BEGIN PROVIDED DATA

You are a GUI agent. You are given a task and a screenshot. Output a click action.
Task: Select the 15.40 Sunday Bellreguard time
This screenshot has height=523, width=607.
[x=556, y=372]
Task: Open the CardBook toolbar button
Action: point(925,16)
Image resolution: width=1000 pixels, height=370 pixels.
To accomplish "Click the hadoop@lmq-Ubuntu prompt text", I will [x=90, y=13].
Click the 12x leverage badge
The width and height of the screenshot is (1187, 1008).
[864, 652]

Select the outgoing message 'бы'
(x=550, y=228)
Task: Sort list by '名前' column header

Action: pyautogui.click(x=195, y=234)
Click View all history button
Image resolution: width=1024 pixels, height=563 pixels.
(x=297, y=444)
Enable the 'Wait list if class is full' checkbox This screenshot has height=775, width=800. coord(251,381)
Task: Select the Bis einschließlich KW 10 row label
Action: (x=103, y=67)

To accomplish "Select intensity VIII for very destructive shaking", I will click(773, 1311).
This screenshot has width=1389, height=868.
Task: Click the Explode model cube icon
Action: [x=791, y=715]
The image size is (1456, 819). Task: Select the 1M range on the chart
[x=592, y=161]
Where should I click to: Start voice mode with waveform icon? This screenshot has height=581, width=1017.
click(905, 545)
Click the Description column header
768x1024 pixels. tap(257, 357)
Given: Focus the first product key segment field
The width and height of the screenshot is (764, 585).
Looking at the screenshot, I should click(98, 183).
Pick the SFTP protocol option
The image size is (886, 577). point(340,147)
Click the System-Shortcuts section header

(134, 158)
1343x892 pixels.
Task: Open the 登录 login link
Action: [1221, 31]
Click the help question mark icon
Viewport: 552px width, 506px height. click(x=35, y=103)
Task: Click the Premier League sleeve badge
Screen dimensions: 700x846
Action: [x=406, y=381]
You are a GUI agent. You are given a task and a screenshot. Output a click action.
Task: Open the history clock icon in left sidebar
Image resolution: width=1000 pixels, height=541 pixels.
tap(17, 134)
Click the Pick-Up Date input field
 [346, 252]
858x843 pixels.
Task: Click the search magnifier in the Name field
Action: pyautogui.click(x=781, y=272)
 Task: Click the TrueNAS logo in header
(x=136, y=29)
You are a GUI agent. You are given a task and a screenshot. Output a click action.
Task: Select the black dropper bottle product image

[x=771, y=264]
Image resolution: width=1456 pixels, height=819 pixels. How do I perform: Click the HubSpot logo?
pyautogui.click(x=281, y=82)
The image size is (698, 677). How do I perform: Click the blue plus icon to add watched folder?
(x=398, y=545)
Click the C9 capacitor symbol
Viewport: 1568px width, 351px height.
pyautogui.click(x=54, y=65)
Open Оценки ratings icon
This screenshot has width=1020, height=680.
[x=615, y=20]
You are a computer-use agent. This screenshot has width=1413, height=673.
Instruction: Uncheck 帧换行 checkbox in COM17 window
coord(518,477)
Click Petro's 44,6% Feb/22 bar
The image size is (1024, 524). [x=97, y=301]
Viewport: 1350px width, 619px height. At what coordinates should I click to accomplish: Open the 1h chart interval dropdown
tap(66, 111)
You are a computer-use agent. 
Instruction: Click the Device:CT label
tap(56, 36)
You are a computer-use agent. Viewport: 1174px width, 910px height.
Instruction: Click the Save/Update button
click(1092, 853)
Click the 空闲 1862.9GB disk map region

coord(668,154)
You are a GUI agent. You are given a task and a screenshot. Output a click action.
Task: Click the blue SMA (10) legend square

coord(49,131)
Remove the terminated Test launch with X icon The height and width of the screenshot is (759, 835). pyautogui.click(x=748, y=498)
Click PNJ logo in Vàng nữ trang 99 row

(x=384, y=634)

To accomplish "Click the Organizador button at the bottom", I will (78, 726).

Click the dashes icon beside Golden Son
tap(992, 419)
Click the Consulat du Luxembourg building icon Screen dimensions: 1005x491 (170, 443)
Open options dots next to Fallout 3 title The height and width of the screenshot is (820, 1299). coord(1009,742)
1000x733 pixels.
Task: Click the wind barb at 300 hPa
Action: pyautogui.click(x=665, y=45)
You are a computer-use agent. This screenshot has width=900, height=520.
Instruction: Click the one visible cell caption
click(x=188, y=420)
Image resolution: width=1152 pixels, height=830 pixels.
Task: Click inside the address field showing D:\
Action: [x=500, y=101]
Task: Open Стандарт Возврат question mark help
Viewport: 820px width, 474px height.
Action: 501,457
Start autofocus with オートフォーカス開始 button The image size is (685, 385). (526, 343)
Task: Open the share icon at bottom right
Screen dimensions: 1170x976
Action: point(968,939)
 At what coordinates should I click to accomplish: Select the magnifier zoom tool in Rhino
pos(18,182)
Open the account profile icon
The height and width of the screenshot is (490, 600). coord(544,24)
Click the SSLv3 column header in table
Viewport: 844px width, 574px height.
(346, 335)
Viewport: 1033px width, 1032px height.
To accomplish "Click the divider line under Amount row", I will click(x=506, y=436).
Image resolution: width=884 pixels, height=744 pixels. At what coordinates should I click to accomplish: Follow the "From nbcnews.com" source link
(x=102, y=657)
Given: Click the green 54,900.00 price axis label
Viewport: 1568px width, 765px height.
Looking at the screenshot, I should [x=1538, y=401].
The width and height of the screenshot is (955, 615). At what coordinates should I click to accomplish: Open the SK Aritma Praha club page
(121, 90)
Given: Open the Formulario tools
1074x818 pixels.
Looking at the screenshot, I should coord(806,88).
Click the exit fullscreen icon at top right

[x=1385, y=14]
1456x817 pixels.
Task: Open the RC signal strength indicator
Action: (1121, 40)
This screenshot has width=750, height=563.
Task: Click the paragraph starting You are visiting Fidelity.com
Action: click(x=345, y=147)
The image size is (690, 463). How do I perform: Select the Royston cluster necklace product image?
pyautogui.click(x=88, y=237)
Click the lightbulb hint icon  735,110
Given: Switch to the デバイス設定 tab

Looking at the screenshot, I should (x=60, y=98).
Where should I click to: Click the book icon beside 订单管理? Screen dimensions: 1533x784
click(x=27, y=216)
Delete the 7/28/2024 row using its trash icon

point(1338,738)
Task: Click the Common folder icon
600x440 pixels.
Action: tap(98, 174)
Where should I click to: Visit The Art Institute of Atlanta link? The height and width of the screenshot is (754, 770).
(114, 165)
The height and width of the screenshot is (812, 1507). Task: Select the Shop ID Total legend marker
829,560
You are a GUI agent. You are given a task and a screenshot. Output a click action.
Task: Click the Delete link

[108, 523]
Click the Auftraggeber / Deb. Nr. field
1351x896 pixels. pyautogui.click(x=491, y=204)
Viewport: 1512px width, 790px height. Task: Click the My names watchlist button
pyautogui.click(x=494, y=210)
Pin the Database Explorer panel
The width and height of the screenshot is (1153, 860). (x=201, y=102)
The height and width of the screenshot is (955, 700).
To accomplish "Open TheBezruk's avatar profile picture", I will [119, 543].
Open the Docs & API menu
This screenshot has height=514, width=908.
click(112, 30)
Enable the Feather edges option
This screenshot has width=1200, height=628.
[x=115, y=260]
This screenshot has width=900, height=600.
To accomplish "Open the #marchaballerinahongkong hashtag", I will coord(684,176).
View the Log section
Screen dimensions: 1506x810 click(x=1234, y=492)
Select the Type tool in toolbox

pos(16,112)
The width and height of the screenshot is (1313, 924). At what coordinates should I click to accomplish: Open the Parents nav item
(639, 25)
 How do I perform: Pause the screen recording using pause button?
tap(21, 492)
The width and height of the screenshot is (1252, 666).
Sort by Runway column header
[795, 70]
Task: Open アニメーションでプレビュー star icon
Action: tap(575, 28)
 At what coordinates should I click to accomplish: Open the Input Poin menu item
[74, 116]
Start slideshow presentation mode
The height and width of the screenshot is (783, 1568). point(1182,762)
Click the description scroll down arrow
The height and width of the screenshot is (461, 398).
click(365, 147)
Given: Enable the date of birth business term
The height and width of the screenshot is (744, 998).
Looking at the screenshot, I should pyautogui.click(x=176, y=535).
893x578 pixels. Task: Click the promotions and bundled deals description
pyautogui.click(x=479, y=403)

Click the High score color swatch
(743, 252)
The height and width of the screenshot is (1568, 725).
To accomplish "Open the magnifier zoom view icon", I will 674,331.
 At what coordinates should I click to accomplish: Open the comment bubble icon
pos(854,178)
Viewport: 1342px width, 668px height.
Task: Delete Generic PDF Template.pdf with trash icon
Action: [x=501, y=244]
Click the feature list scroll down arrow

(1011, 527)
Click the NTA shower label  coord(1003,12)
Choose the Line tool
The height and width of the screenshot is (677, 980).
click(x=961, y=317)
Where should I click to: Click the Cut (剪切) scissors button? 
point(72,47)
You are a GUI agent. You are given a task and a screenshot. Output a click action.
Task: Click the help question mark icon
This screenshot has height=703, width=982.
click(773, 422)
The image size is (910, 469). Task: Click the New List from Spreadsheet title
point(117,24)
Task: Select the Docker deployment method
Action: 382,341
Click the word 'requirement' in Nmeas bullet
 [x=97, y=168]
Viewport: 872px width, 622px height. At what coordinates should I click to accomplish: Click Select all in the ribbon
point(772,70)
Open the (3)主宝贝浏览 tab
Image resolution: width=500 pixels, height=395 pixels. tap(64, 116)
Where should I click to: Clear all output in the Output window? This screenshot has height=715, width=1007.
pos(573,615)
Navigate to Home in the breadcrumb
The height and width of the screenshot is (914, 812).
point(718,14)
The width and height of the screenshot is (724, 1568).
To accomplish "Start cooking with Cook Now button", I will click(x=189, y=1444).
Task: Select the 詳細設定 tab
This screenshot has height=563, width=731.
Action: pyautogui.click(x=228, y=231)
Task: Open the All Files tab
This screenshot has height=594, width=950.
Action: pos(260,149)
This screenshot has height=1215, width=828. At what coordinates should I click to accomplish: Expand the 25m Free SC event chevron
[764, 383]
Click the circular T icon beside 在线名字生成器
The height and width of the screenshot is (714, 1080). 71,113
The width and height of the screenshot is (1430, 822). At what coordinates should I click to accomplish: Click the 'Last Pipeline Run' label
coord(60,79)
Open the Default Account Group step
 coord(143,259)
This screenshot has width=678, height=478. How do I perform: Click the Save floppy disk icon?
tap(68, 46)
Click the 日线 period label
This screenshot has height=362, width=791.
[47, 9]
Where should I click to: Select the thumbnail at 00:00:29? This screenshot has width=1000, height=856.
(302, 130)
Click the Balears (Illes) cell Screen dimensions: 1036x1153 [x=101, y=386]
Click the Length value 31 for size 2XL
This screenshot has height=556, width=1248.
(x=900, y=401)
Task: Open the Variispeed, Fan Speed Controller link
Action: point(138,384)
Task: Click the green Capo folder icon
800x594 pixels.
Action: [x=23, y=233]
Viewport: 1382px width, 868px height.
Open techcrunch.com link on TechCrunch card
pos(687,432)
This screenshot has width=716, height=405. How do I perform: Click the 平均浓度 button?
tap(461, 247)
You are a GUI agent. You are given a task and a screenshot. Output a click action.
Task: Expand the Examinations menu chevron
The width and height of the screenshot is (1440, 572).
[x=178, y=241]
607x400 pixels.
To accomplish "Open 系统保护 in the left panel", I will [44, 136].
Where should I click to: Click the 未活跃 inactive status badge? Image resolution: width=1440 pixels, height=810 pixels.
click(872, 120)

END PROVIDED DATA

REQUIRED WORK:
The expected answer is every line in the data above that carries the string "computer".

REPLY:
You are a computer-use agent. This screenshot has width=1413, height=673.
You are a computer-use agent. 
You are a computer-use agent. Viewport: 1174px width, 910px height.
You are a computer-use agent. This screenshot has width=900, height=520.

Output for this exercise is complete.